Testo del documento:
______________________________
All’ufficio Istruzione di Palermo Chinnici, lavorando assieme Al suo pool cominciò a dipanare la complessa matassa in cui era avvolta la mafia degli anni settanta.

 

Nel novembre del 1978 gli capitò tra le mani il caso di Peppino Impastato, ucciso nel maggio dello stesso anno. Il giudice Signorino aveva condotto le indagini condividendo all’inizio l’impostazione data dalle forze dell’ordine, in particolare dall’allora tenente Subranni, ovvero che si trattasse di un attentato terroristico o, tuttalpiù di un suicidio. Pare che, dopo una telefonata  di Gaetano Costa, allora capo della Procura,  Signorino si fosse deciso ad affrontare il caso per quello che era, ovvero un delitto  ordito dalla mafia di Cinisi. Di fatto, nel novembre del ‘78  il giudice chiudeva la sua istruttoria depositando gli atti e classificando il caso come “omicidio ad opera di ignoti”. Chinnici, che allora era consigliere capo, riservò a se stesso lo sviluppo delle indagini su Impastato  e tale scelta cambiò interamente il rapporto con i compagni di Peppino, i quali, dopo  alcuni mesi di difficili contatti con coloro che li avevano inquisiti come possibili soci di un terrorista, assunsero un rapporto di piena collaborazione, inviando al giudice un documento in cui si indicavano tutti i possibili punti di ricerca sui quali non s’era mai indagato. Questo documento ricopre un’importanza notevole nella storia della magistratura siciliana: è la prima volta che un gruppo di persone, inizialmente inquisite, si contrappone alle forze dell’ordine nella conduzione delle indagini, individua  gli elementi fondamentali che stanno alla base del delitto, predispone e offre al magistrato prove e indizi. Sulla base di quelle indicazioni il magistrato diede una svolta decisa alle indagini, interrogando Giovanni Riccobono, al quale in cugino Amenta aveva detto di non andare a Cinisi la sera del delitto,  incriminando per falsa testimonianza i cugini di Riccobono, inviando una comunicazione giudiziaria a Giuseppe Finazzo, detto “u Parrineddu” , presunto esecutore del delitto e titolare di una cava di pietrisco da cui probabilmente era uscito il tritolo per il delitto e infine, mandando i periti del tribunale a indagare su abusi edilizi consumati con la complicità dell’Ufficio Tecnico di Cinisi. Il documento non è stato mai trovato né tra le carte processuali, né tra le carte di Chinnici, il quale non lo avrà reso noto forse per proteggere i compagni di Peppino che glielo avevano consegnato. Probabilmente sarà saltato in aria con la borsa che il giudice si portava appresso al momento dell’attentato.
______________________________
Blocco dati:
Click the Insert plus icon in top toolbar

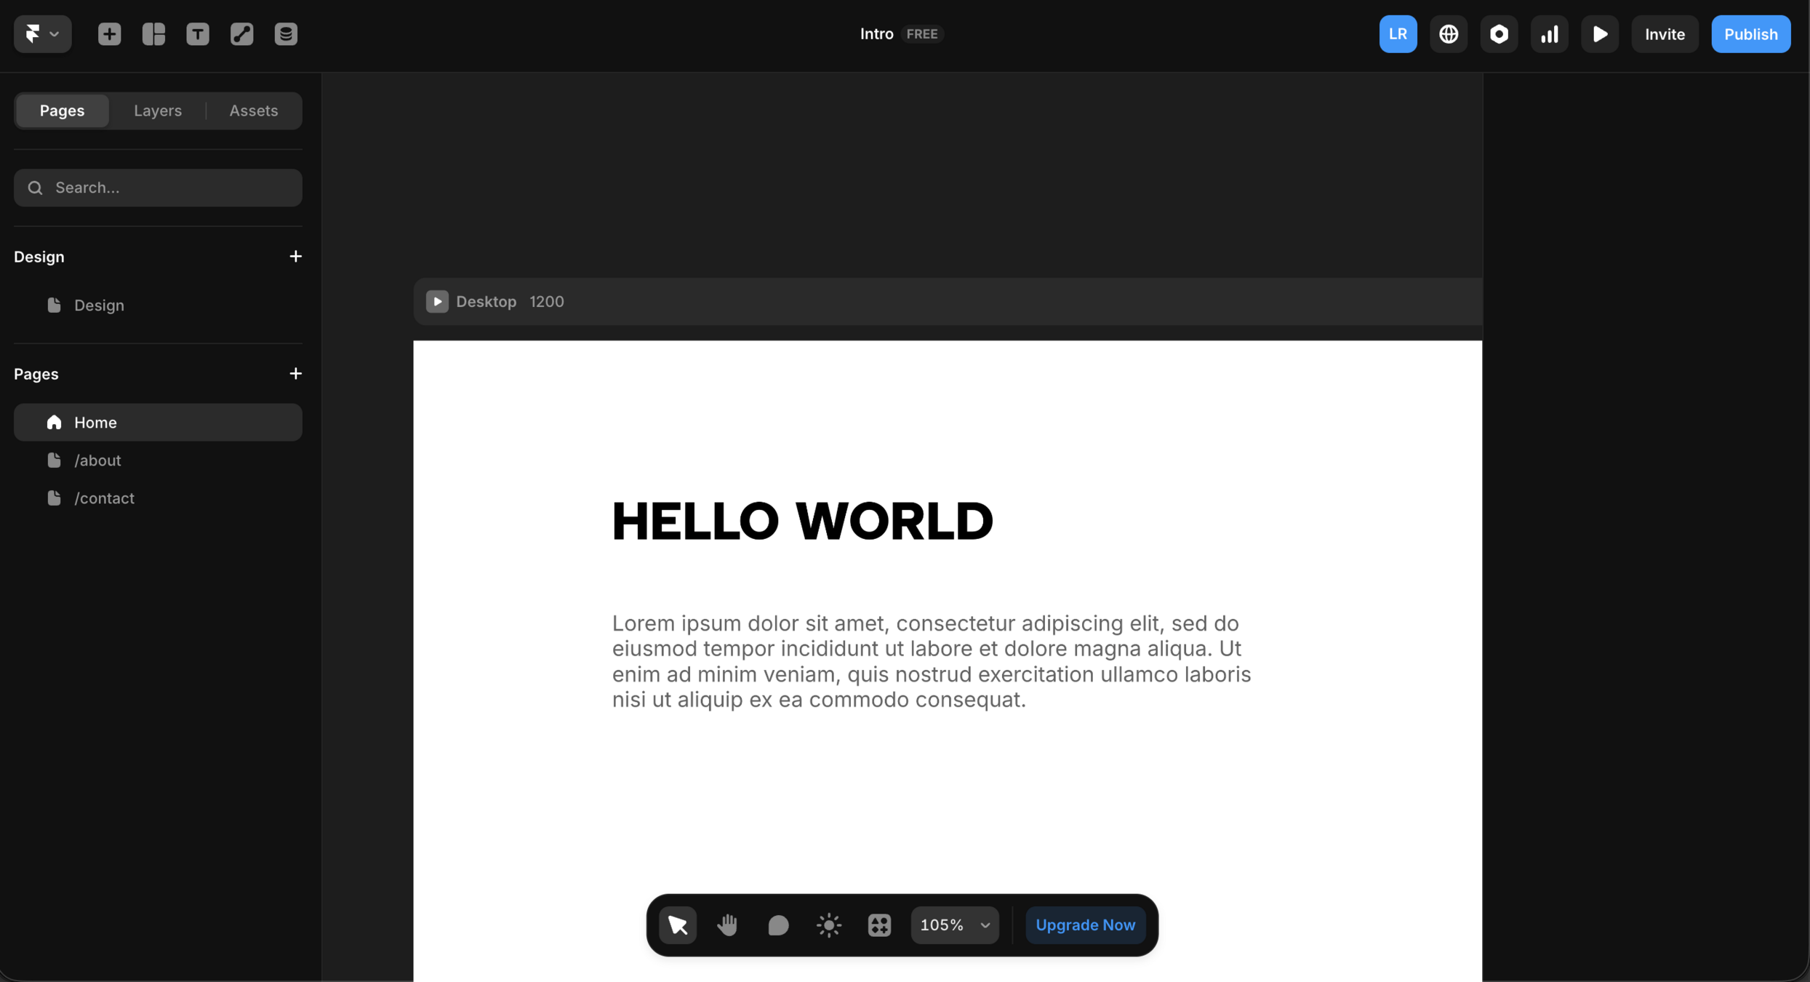(x=109, y=34)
______________________________
Obiettivi:
1. Riporta fedelmente il passo del testo sul caso Impastato compreso tra "All’ufficio Istruzione di" e "degli anni settanta.", estremi inclusi.
2. Secondo il testo sul caso Impastato, in che modo il giudice Signorino classificò il caso chiudendo la sua istruttoria nel novembre del 1978?
Per lo svolgimento non occorre consultare i dati.

Soluzioni degli esercizi:
1.
All’ufficio Istruzione di Palermo Chinnici, lavorando assieme Al suo pool cominciò a dipanare la complessa matassa in cui era avvolta la mafia degli anni settanta.

2. Come "omicidio ad opera di ignoti".